**GIVEN TEXT:**
[START]

I feel I have to make a small derail here. Having a case system isn't very unique. Lithuanian has expanded on the PIE set, others have reduced it. The main argument for Lithuanian's antiquity is its tonal features.



			
				Cecilio said:
			
		

> That's interesting. Are you suggesting that today's newspapers in Iran use an archaic language which is no longer spoken by people? Do the differences refer to all linguistic aspects: morphology, syntax, phonology, semantics?


It would be interesting to known how much the person in the street understands from, say, a poem written in 900 C.E.

[END]

**SUPPLIED INFORMATION:**
[START]

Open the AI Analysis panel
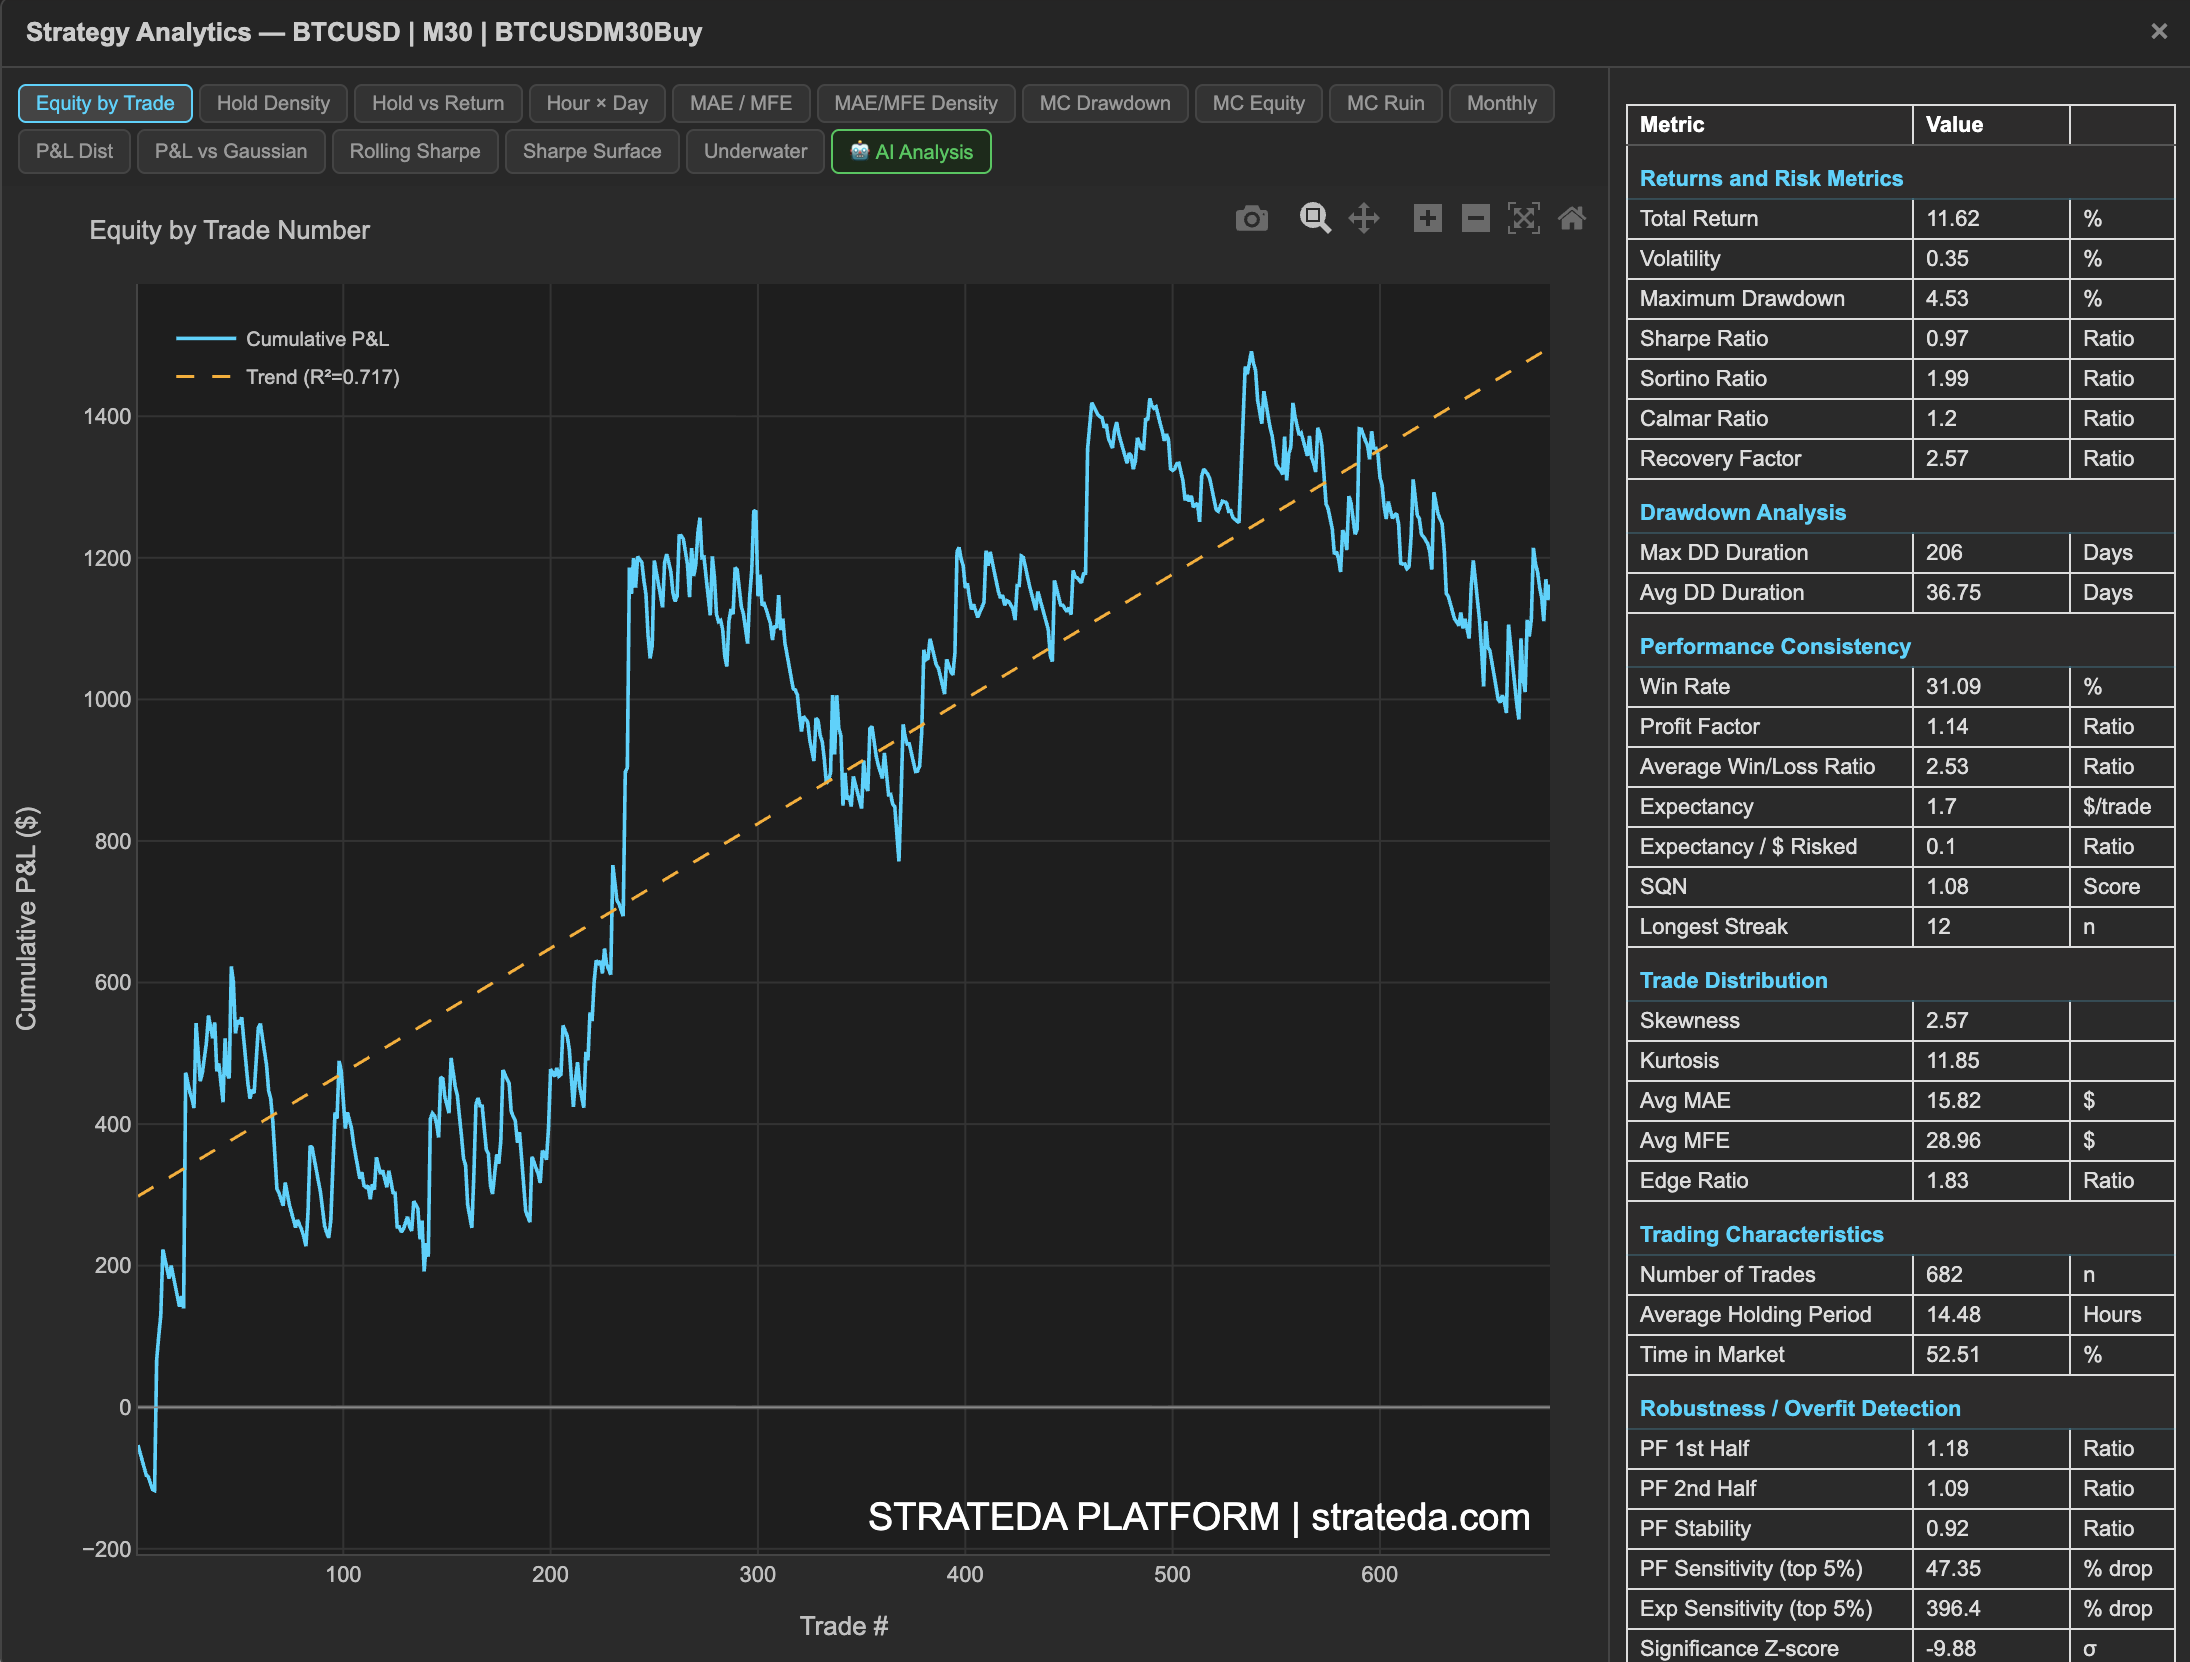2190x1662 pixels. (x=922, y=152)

[END]
[START]

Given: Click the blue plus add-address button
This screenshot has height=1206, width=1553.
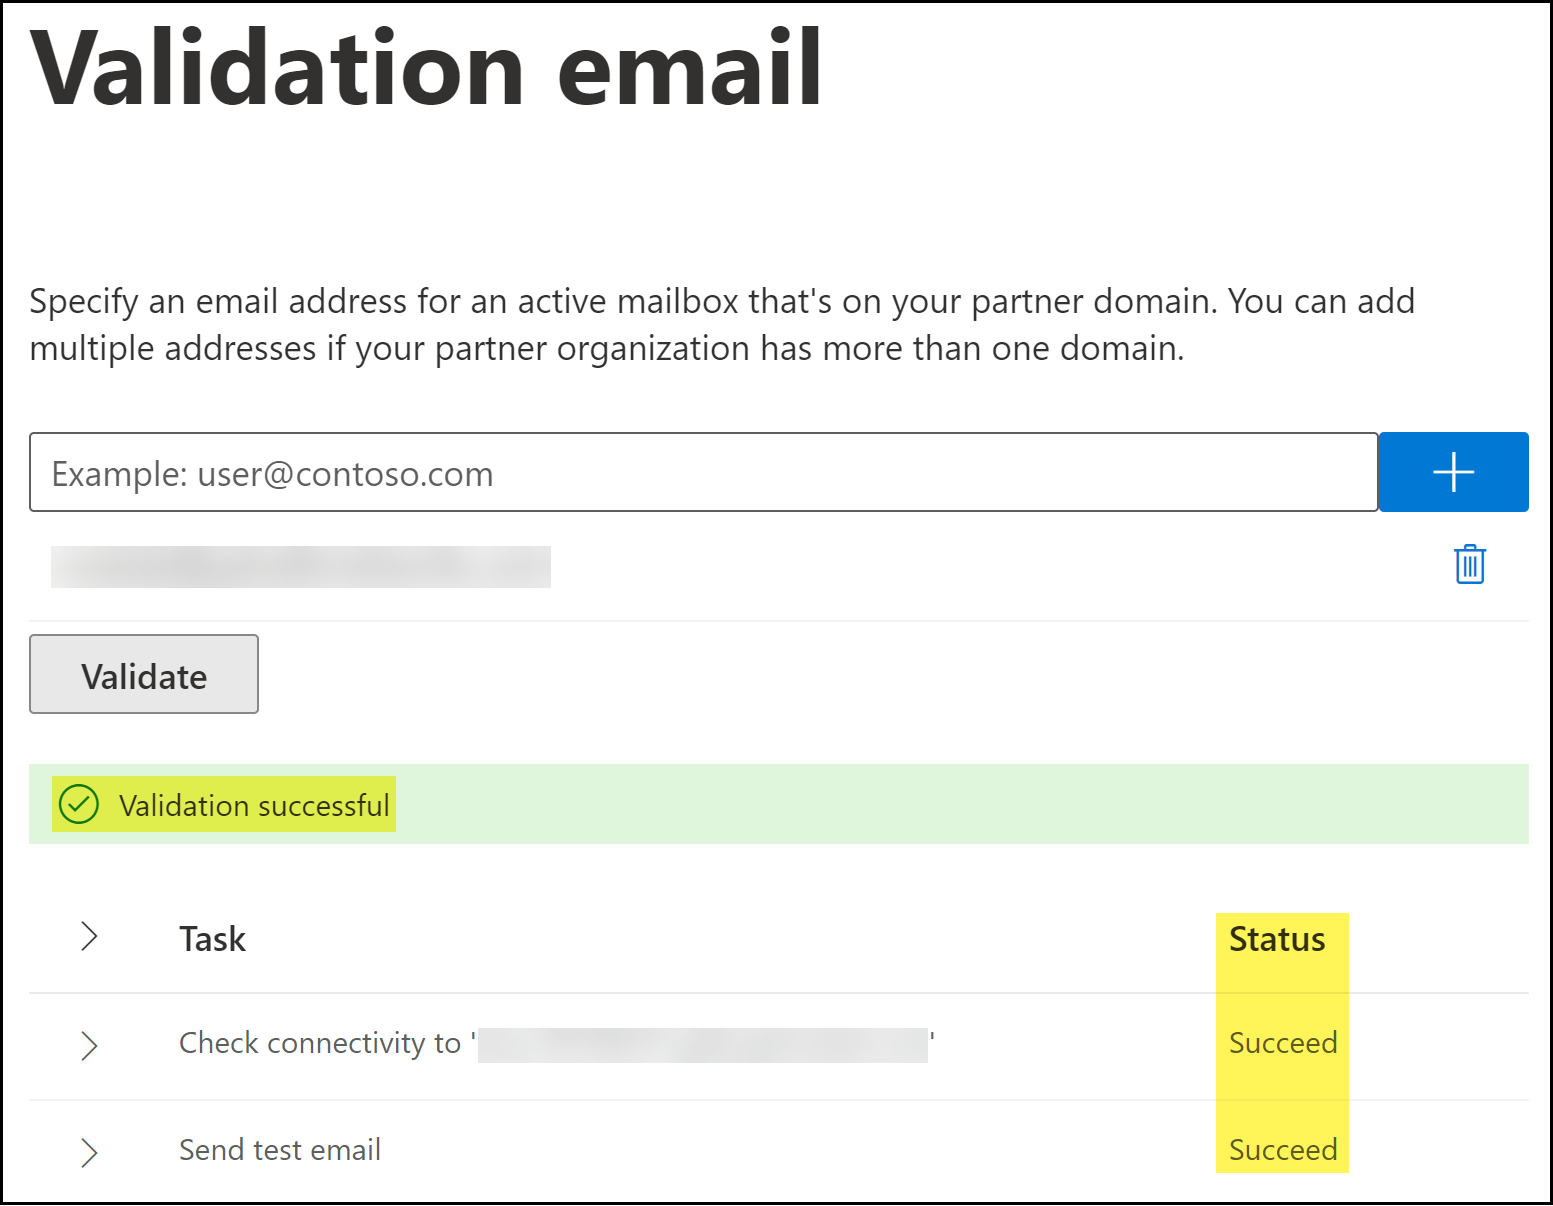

[END]

**WHAT THIS TASK INVOLVES:** Write what comes next in the forum thread about Lithuanian cases and old Persian, starting right after its last sentence. You can ignore the records.

**RESULT OF THIS TASK:**
----------



## domangelo

When looking at the relative "purity" in a family of dialects or national languages, one criterion that is very significant, and requires no direct knowledge of the languages themselves, is geography. A dialect (I will use that term advisedly) that is exposed to constant trade and interaction with other language families will inevitably borrow words, expressions and eventually grammatical characteristics of its neighbors. On the other hand, dialects that are geographically isolated with little direct social mixture with other language groups will continue to develop on their own in a more linear ("pure") fashion. By this criterion, I think that Kurdish, being by far the most exposed to outside influences, since it is not the official language of any state and is incorporated in diglossic relationship with other languages, is absolutely the LEAST likely in the Iranian family to be purest. The Tajiks and other dialects of Central Asia are far more likely to receive that "honor" (if "purity" is a quality to be valued).


----------



## Kurdistanish

Well I’m really glad to meet some experts in Iranian languages here though such gladness also means arguing about my claim has been harder to me. 

I think no need to talking about what “purity” means in details. A language with lesser domain of loanwords (especially regarding to borrowing from non-relative languages) comparing to the other relative languages, could be called purest.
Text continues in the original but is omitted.